As I noted in my book (see the first chapter), after Obama was inaugurated in 2009, Republicans were under some pressure to be responsible and constructive, with many pleading with GOP officials to resist the urge to slap away the Democratic president's outstretched hand. McConnell executed a different kind of plan, refusing to even consider bipartisan governing, even when Obama agreed with his opponents.
"Public opinion can change, but it is affected by what elected officials do," the Kentuckian told National Journal in March 2010. "Our reaction to what [Democrats] were doing had a lot to do with how the public felt about it. Republican unity in the House and Senate has been the major contributing factor to shifting American public opinion."

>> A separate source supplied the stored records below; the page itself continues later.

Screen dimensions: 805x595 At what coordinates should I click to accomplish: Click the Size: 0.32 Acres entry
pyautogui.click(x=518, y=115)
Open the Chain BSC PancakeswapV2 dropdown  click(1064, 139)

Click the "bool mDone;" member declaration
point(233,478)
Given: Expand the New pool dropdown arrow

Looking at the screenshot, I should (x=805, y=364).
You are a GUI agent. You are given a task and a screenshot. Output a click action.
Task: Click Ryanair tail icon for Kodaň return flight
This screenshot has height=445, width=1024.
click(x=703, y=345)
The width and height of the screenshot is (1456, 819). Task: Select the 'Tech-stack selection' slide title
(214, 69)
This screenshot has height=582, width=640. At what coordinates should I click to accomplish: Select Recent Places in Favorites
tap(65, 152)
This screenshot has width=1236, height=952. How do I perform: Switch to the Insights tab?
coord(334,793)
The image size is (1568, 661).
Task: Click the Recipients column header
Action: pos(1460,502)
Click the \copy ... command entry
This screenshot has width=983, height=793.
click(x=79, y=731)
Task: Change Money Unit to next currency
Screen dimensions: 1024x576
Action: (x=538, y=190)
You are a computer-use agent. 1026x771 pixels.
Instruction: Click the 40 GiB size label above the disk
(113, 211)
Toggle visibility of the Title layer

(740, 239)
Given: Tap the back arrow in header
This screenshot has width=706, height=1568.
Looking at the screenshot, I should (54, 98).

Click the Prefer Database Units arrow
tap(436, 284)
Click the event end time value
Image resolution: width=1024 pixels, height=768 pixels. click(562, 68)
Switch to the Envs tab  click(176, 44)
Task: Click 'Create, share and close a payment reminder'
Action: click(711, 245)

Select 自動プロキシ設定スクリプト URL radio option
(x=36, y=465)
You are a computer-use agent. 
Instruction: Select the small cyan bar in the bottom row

In other words, McConnell felt like he'd cracked a code: Republicans would make popular measures less popular by killing them. McConnell's plan was predicated on the idea that if he could just turn every debate into a partisan food fight, voters would be repulsed; Obama's outreach to Republicans would be perceived as a failure; progressive ideas would fail; and GOP candidates would be rewarded for their obstinance.
McConnell added soon after, in reference to his party's approach to policymaking, "The single most important thing we want to achieve is for President Obama to be a one-term president.... Our single biggest political goal is to give our nominee for president [in 2012] the maximum opportunity to be successful."
As we discussed a couple of weeks ago, one need not pick up a crystal ball to know what Mitch McConnell will do in the Biden era. The GOP leader's goal will be to ensure Biden's failure.
When Democratic senators urge Biden to prioritize executive actions, they know of what they speak.
Postscript: This gets a little complicated, but on the first day of the new Congress, McConnell will be the Senate's majority leader, no matter what happens in Georgia, because the new Senate will begin its work on Jan. 3. Georgia's Senate runoffs will be on Jan. 5. If Democrats win both contests -- a daunting challenge, to be sure -- the chamber's leadership would have to be reorganized soon after.